Learning from the Best: 5 Must-Reads (not only) for Startups

Learning from the Best: 5 Must-Reads (not only) for Startups

From marketing to business management, the annual number of business books and guides is huge. But which are really worth reading? To help you navigate the sea of business books, we will feature books on the subjects of marketing, service, innovation and management, all of them read  and deemed recommendable by our Marmind team. Have fun discovering old and new classics of business literature.

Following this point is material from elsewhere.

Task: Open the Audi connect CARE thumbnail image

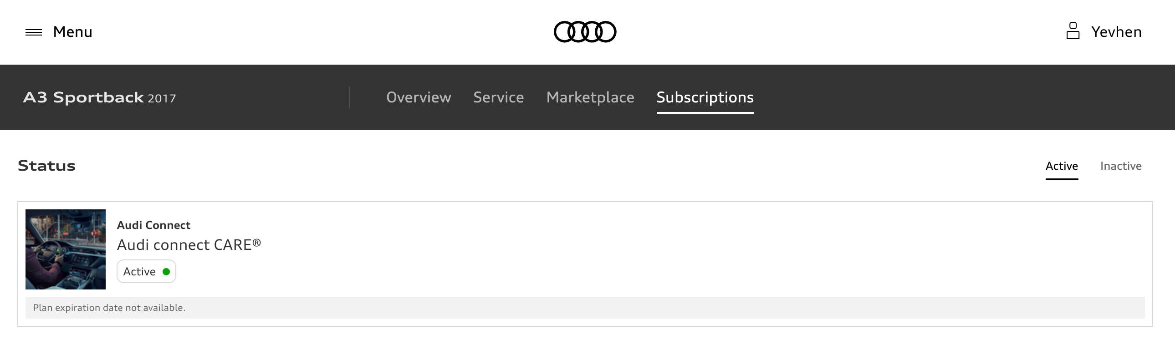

Frances Frei & Anne Morriss:
Uncommon Service. How to Win by Putting Customers at the Core of Your Business

Published: 2012
The authors, a Harvard professor and an experienced consultant, present a clear and focused framework for a powerful service culture centered around customer needs. The main message: Companies can not excel at everything – and excelling at something that customers don’t care about is a waste of money. Therefore, the authors advocate for focusing on premium service around a strong customer need and aligning the organization with it.
Why we like it: An innovative, clear and to the point approach with many interesting insights into the service culture of successful companies.  

Rob Cross & Andrew Parker
The Hidden Power of Social Networks.
Understanding How Work Really Gets Done in Organizations

Published: 2004
The often invisible networks of informal contacts and information flows are in the focus of this often densely written book. The authors Cross and Parker even go so far as to depict them in charts – and provide a step-by-step guide on how managers can make these networks visible and utilize them to make collaboration more productive. As opposed to other business literature, this book not only sells a concept, but also provides practical implementation tools as well.
Why we like it: Invaluable read for managers who want to effectively analyze informal company structures and improve collaboration as well as productiveness.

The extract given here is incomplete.